Information given:
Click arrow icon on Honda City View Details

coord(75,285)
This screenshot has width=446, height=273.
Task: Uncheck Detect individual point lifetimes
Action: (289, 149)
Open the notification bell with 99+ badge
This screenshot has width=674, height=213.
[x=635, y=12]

What you need to do:
Return each line above that contains the string "width". Case counts.

Task answer:
This screenshot has width=446, height=273.
This screenshot has width=674, height=213.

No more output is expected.